We led this project to determine the possibility to control a Microsoft Access 2013 application (or more recent versions) from a Java program to enable its migration.
We’ve set up a two-steps approach:
- A first step to allow the utilization of Access software Application Programming Interface (API).
- Then, we studied the API to let us manipulate the Access application from an Access software.
The final objective is to make the conception of the architecture presented in the figure below (Figure 1) possible.
DLL Reverse Engineering
The first step was to enable the Access software control from Java. The main project allowing to control Microsoft Office application is « Apache POI ». Though, it doesn’t support MS Access application. The only project we know allowing to manipulate Access from outside is the interoperability project developed by Microsoft. But it has been developed for the C# programming language and not for Java as we needed.
So, we could’ve followed two tracks to control Access software from Java:
- Doing the binding in C# and use it with Java
- Doing the Access’s DLL reverse engineering, the C# binding and reuse them to create the same API in Java
DLL reverse engineering is based on using a DLL exploration tool on Windows, and an existing app (TLBCodeGenerator) generating the Java code to call the ActiveX DLL.
To convert the C# API in Java, we went through those steps:
- Identifying the ActiveX DLL on MS Access (MSACC.dll).
- Extract the definition file (.tlb) with “Resource Hacker” tool. By default, an ActiveX DLL takes its definition file, but it doesn’t expose it.

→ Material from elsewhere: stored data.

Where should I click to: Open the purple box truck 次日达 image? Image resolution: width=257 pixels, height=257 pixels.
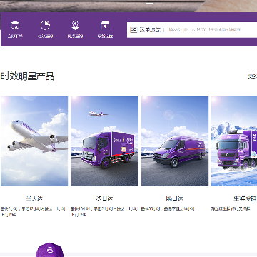click(x=104, y=141)
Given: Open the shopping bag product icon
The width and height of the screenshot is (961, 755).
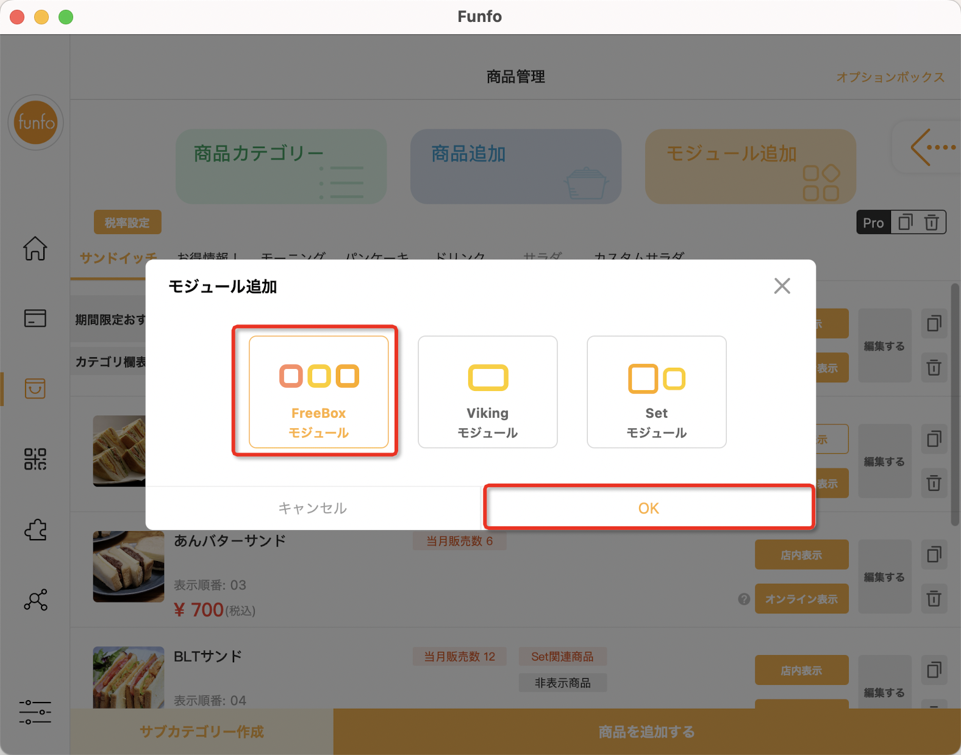Looking at the screenshot, I should tap(35, 388).

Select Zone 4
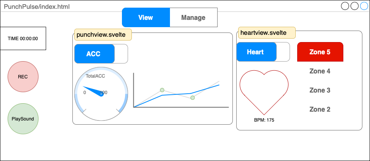(x=320, y=71)
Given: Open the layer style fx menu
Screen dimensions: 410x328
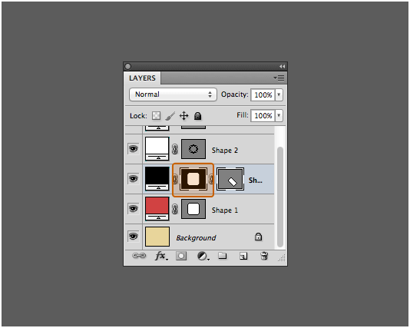Looking at the screenshot, I should (161, 256).
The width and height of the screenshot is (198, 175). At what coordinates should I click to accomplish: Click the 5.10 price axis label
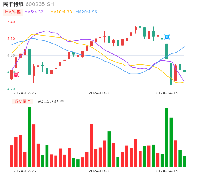pos(11,39)
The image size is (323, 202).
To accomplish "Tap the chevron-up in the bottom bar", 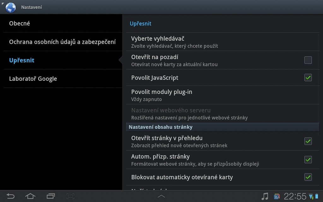I will pyautogui.click(x=161, y=196).
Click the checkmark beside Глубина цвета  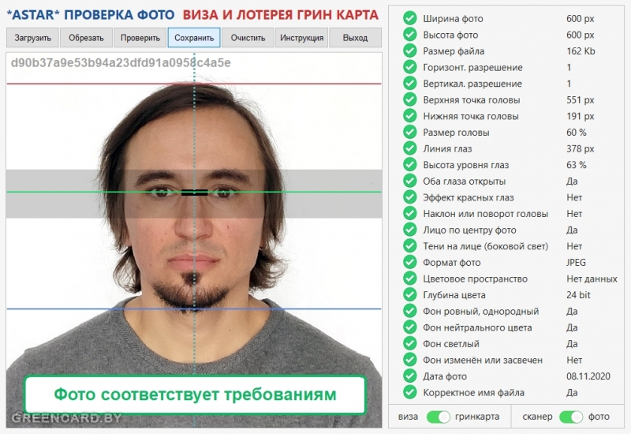click(409, 294)
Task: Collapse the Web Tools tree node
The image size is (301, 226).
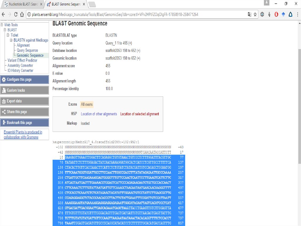Action: tap(2, 25)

- Using TBLCodeGenerator with the .tlb file on Access main DLL: this step will generate Java code with errors in the DLL not included in the Java project.
- Each error indicates the Windows register base address where the dependence DLL is. We find it, thanks to windows register tool.
- Rerun the process for each missing DLL identified.
- If there isn’t missing DLL, add the newly migrated DLL to the original project as Maven dependence.
Thus, the main DLL access and its dependencies have been migrated to Java.
We went through those steps manually and five DLL treatments have been necessary to obtain a usable and compilable binding. Though it is conceivable to automatize the process for biggest projects with more DLL needed.
Use of Java JNI/JNA
Once the DLL reverse engineering to control MS Access software has been done, we analyzed the API interoperability to extract the method to manipulate an application (Access software isn’t an Access application. It is an IDE – Integrated Development Environment – to develop Access application).
We defined different constraints to be resolved to make sure it is possible to manipulate an application:
- Launch an application
a. Launch a MS Access application from Java
b. Launch several times the same MS Access application from the same Java application
- Call VBA’s functions (Virtual Basic for Application)
a. Launch VBA’s functions without argument
b. Launch VBA’s functions with simple arguments (int, boolean, …)
c. Launch VBA’s functions with complex arguments (Type defined by the user)
d. Launch functions class VBA
To discover the API operation, we have based our research on the Microsoft documentation for C# and Access. Despite some differences, it helped us in manipulating the reverse-engineered Java version more easily.
The following presents the technical use of our binding after its installation.
Launch an application (and stop it)
Opening an application takes three steps:
1. Initializing the communication with the COM protocol through the definition file STDOLE2.tbl
2. Creation of an Application instance
3. Opening the database
Once those steps have been done, it is possible to launch the VBA’s functions. (Note: when various applications are launched together, they work on different memory spaces to avoid any variable access conflict between them)
To stop the application, different actions have to be executed to avoid the appearance of “zombie” processes in Windows.
Launch VBA’s functions
Nowadays, we launched a part of VBA’s functions. We treated VBA’s functions without arguments and with simple arguments. In both cases, VBA’s functions must be public (if a function is private, it can easily be converted to public by adding the modifying Public before the function name).
Then it is possible to call a method by using Java’s API with the “Run” method.
The method takes into account the name of the function called and its parameters.
We propose an approach and a tool to manipulate Microsoft Access applications according to the following constraints:
- MS Access’s DLLs must be installed on the using tool system
- MS Access version must be the 2013 or more recent version
- The entry points of the Access application must be represented as VBA public methods
There are several possibilities to continue this project:
- Finalize the call function work by including the treatment of VBA classes and the function treatment using complex arguments.
- POC on a small application or a more important application clearly split from the rest of the application.
- Study the possible implementation of our approach on dockers (or other implementation system) in which DLL can be placed differently or be missing.
- Nowadays we use a not compiled MS Access files (.accdb), we’ll have to make sure we can use them at the implementation.
- To finalize the project, we have to process to the application control and not the Access software control. It should be possible to manually process it from our work but the creation of a semi-automated Java Application process (Figure 1) would be an added value to the interoperability migration work. A track to follow is to work on tools already developed in the DRIT about MS Access application study (Santiago Bragagnolo, Ph.D. candidate in the DRIT, is working on it by its thesis).